Birth Date: March 7, 1942 / Age: 73
Birth Place: Mount Kisco, New York, USA
Biography: Michael Dammann Eisner (born March 7, 1942) has been the head of The Walt Disney Company since 1984.
Michael Eisner began his career at ABC, moving to Paramount Pictures, then to The Walt Disney Company. During his tenure at Paramount, the studio turned out such hit films as Saturday Night Fever, Grease, the Star Trek film franchise and Beverly Hills Cop, and hit TV shows such as Happy Days, Laverne and Shirley, Cheers and Family Ties.
At Disney, he, Frank Wells, and Jeffrey Katzenberg were brought on board by investor Sid Bass and Roy Edward Disney, the nephew of Walt Disney, to turn the floundering company's fortunes around. In the next ten years the studio became one of the world's largest media companies.

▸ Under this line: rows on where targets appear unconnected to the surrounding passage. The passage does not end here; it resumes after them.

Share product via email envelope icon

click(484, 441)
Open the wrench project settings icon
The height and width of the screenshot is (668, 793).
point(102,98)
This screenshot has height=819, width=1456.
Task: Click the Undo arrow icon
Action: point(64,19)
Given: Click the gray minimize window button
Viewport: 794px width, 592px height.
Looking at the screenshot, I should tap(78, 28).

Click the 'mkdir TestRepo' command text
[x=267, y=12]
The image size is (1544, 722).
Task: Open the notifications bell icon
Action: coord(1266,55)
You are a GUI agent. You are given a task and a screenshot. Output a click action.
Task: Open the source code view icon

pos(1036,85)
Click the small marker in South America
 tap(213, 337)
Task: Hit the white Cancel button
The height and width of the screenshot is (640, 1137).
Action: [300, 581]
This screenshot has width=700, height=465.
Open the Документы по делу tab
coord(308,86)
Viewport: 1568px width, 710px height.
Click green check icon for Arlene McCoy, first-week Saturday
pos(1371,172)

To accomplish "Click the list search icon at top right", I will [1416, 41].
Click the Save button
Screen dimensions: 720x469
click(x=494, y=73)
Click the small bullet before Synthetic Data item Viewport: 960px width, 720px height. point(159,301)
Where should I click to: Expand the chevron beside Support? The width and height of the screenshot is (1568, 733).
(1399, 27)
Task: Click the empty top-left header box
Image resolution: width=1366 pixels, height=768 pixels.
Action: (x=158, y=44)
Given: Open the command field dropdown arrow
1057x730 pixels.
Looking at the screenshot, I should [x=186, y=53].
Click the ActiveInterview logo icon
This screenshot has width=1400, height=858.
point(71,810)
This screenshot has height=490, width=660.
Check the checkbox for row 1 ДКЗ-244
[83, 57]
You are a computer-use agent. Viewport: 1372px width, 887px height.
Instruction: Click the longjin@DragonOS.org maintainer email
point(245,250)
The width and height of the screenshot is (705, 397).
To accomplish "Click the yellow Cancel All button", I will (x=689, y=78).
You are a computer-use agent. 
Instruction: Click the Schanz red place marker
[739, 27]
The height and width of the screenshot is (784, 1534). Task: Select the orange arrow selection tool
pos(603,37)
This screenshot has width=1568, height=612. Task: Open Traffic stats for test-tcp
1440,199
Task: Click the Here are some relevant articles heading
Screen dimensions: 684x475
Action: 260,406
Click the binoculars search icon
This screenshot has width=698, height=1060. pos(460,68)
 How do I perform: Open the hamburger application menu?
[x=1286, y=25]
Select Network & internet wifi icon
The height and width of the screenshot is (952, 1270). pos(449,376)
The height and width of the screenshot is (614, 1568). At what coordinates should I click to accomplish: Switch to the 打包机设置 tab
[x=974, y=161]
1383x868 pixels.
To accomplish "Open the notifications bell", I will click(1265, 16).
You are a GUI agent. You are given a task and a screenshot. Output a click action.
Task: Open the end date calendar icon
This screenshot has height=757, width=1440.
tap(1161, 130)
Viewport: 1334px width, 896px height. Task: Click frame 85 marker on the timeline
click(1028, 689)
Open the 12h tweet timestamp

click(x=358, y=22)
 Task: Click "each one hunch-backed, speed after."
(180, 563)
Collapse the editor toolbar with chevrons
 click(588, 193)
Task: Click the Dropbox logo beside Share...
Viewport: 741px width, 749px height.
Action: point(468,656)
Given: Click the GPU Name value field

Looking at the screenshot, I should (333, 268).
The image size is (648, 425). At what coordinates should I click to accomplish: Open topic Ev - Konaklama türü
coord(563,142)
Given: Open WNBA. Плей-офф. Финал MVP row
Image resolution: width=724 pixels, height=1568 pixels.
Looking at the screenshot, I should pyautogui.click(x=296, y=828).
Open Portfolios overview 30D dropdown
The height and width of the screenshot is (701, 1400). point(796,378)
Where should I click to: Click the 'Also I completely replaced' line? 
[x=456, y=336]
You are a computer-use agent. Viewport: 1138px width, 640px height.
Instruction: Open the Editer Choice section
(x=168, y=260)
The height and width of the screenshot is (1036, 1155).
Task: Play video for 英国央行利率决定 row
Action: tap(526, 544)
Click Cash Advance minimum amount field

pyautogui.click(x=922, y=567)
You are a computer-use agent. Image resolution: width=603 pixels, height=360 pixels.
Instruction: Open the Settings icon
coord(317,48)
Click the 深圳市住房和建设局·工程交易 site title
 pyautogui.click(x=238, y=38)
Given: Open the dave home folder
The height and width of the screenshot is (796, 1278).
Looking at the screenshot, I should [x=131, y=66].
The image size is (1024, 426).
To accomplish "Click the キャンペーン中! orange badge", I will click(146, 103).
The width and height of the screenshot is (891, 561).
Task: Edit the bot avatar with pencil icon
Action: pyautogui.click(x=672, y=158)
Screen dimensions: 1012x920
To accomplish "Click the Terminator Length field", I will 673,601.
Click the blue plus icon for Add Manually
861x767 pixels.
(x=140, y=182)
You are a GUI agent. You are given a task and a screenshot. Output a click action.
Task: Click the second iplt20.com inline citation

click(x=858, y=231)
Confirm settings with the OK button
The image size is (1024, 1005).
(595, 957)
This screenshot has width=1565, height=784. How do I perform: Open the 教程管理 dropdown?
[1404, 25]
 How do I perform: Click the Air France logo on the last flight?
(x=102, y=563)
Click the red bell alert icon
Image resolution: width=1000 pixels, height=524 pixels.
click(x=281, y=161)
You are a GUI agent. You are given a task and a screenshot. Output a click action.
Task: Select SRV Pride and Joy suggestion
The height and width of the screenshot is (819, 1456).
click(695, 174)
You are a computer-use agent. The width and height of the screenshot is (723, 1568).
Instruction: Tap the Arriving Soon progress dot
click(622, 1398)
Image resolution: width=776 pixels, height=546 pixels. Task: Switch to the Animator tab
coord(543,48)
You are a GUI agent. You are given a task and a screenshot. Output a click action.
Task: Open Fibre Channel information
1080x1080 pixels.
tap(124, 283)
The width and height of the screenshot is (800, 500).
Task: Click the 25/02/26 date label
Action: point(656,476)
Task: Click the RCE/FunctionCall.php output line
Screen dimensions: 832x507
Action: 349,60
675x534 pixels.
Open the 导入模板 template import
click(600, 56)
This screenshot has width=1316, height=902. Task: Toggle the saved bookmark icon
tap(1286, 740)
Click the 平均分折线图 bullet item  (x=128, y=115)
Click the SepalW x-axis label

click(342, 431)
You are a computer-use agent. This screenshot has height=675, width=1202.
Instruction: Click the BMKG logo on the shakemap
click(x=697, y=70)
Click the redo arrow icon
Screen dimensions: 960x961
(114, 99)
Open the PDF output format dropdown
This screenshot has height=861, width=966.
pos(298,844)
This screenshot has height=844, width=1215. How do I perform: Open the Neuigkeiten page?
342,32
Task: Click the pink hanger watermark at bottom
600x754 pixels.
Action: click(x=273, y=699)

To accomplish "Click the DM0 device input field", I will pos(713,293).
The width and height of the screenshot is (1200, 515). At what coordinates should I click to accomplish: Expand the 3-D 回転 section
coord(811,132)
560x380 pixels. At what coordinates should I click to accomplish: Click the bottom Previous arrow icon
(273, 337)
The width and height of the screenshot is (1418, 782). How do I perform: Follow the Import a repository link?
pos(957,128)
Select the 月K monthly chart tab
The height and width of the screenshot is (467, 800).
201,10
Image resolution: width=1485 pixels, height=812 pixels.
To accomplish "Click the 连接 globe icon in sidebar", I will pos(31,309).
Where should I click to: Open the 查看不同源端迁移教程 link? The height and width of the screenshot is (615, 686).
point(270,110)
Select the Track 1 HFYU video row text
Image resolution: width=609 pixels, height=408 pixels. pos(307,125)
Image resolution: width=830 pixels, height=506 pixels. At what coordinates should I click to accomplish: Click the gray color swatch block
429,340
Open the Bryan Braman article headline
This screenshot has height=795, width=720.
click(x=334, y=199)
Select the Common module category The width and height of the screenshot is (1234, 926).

Under their leadership, Disney rebuilt its once legendary animation department, and the division had a "golden age" with annual box office hits with such regularity that even their creative structure started to be known as the "Disney formula." Disney also broadened its adult offerings in film with its ventures in Touchstone Pictures, and a noted acquisition of Miramax Films in 1994. This tremendous run culminated with a surprise announcement by Eisner of Disney's takeover of Capital Cities/ABC - A stunning move involving the second largest corporate takeover in history up till that point, the largest in the field of media, with no leaks to the very same media which was involved in the deal. Along with ABC (the number one network at the time), Disney acquired a slew of other media sources, including ESPN.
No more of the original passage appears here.